(THE RECORDS)

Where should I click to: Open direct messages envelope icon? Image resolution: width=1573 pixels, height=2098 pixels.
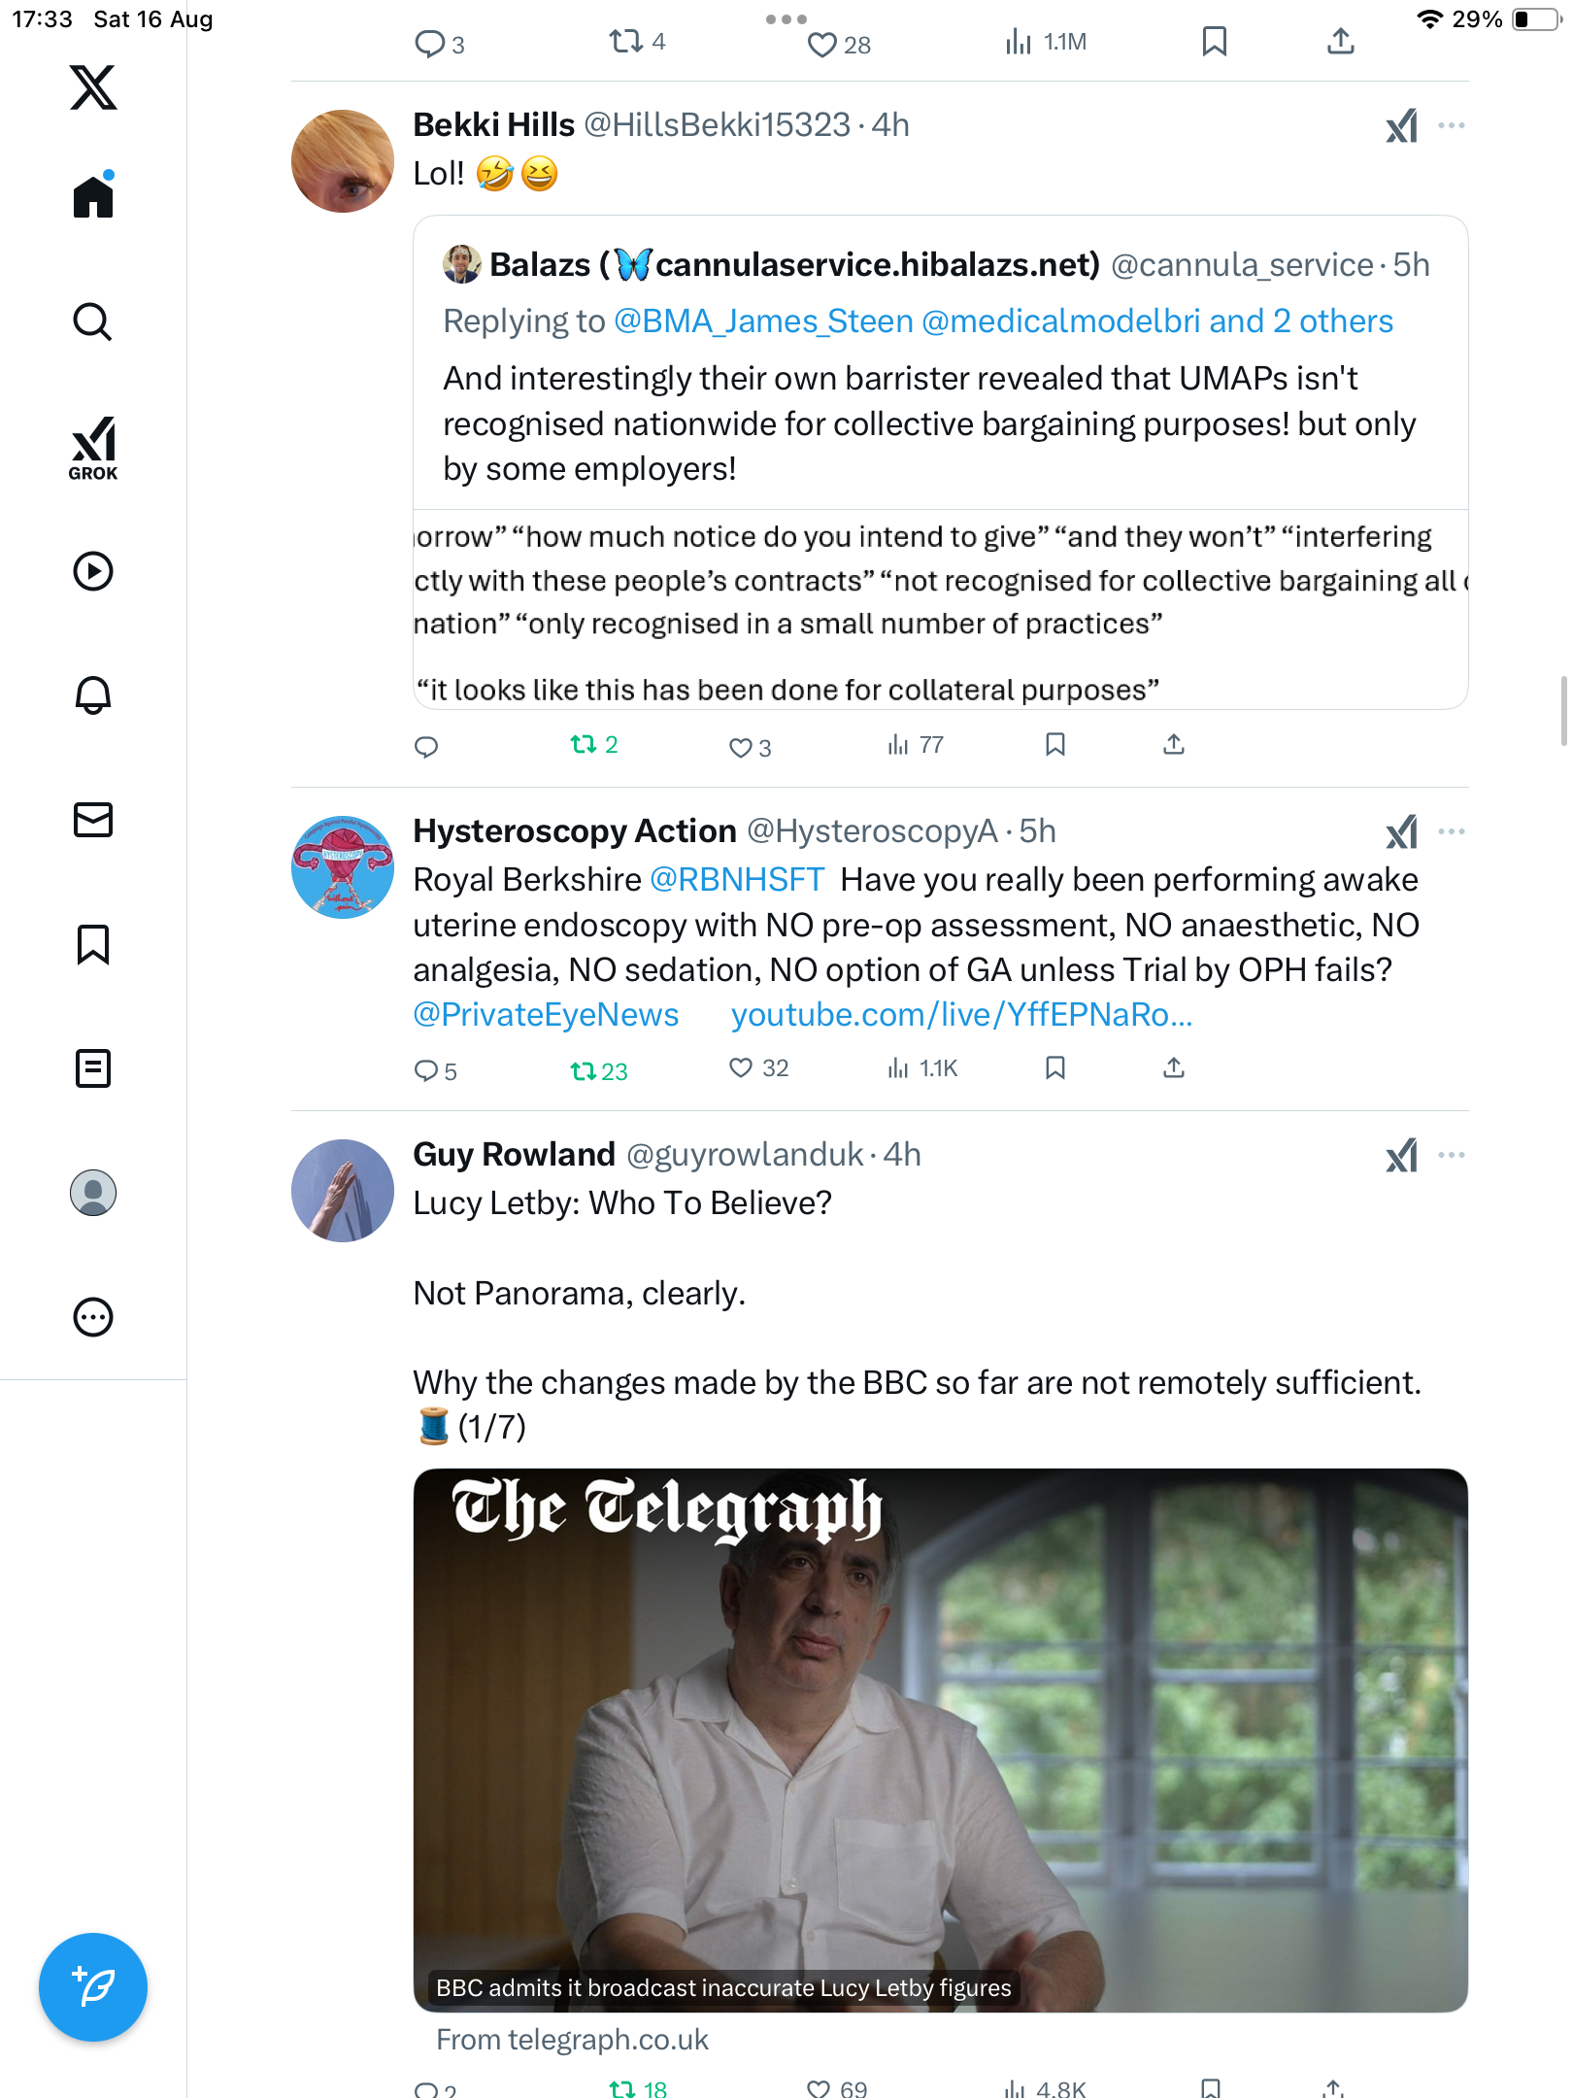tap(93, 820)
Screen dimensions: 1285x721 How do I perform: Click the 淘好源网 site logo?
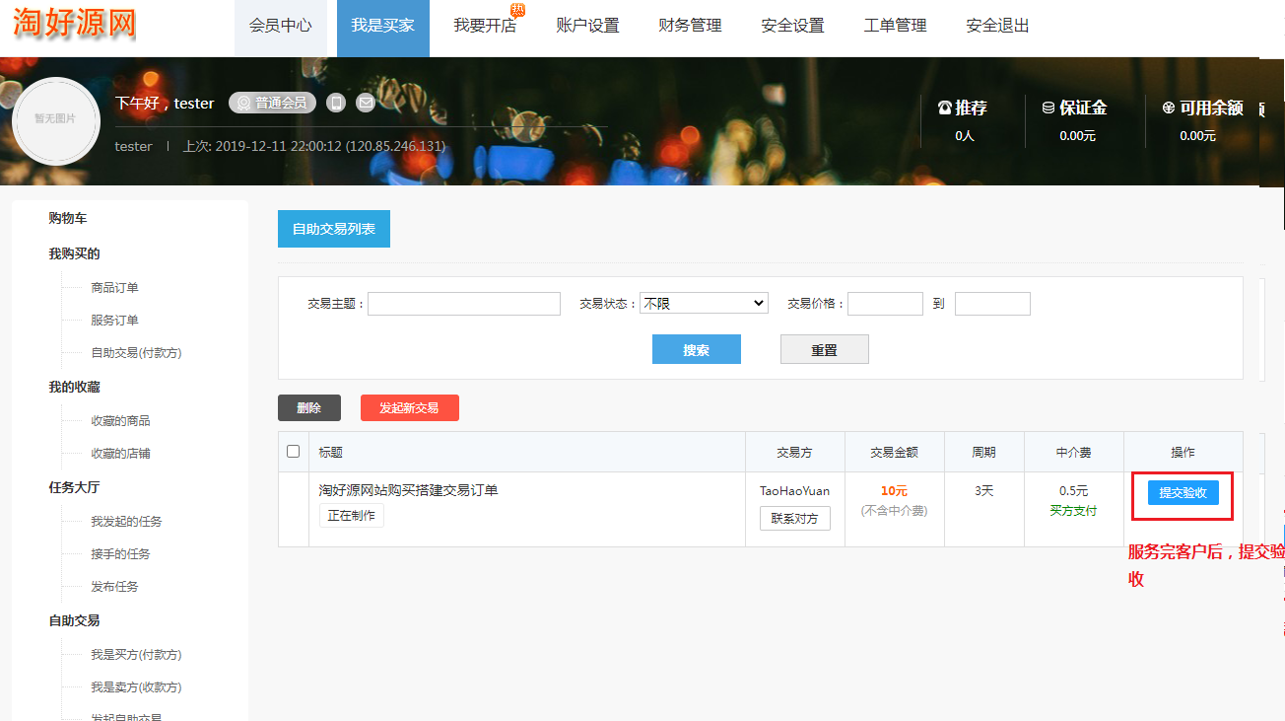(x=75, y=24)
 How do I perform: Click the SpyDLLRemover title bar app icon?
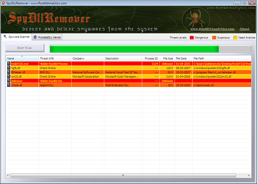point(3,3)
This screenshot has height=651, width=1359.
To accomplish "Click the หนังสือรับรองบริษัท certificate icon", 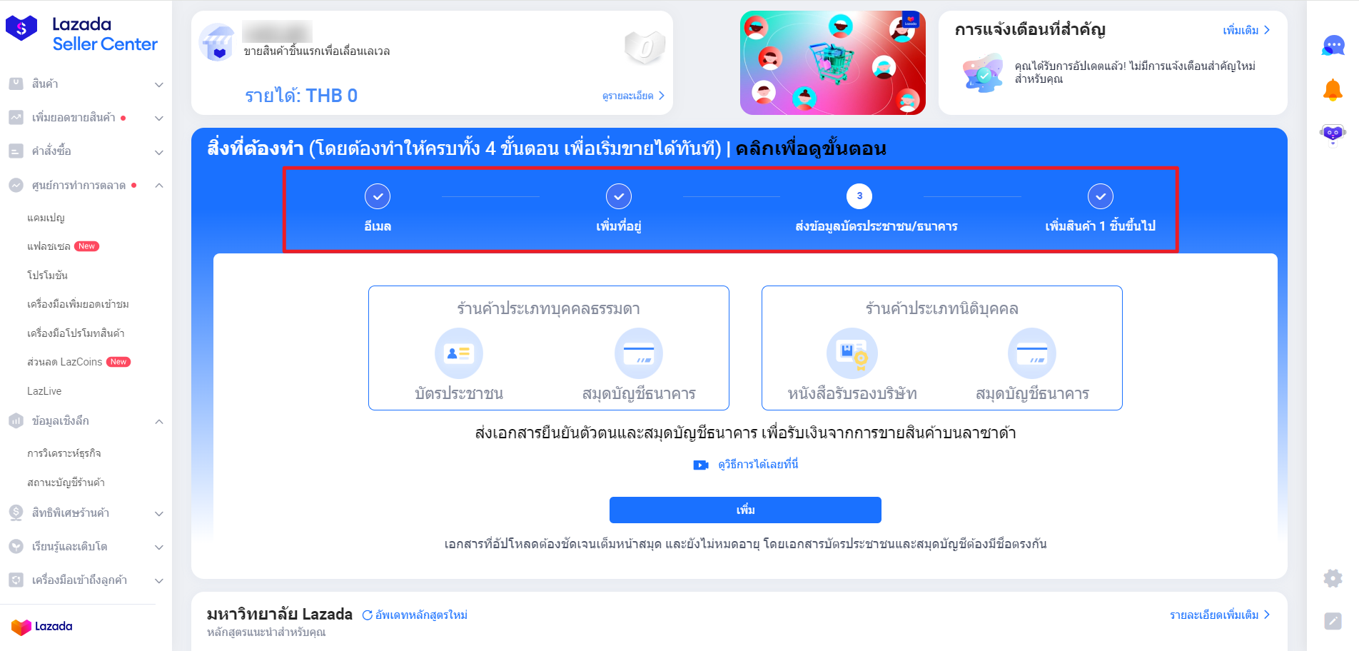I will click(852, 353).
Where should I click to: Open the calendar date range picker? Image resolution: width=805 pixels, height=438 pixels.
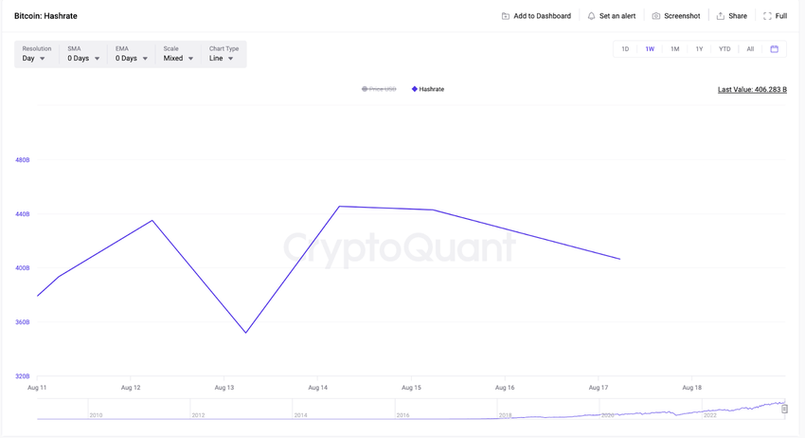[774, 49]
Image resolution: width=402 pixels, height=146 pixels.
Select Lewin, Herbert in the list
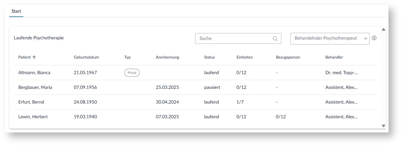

(End THE RECORDS)

Copy exactly the lines from the line containing "Where should I click to: Open the" through the last line of the records above, both included, and leave out any pictures.

RESULT OF THIS EXERCISE:
Where should I click to: Open the calendar date range picker? Image resolution: width=805 pixels, height=438 pixels.
[774, 49]
Image resolution: width=402 pixels, height=146 pixels.
Select Lewin, Herbert in the list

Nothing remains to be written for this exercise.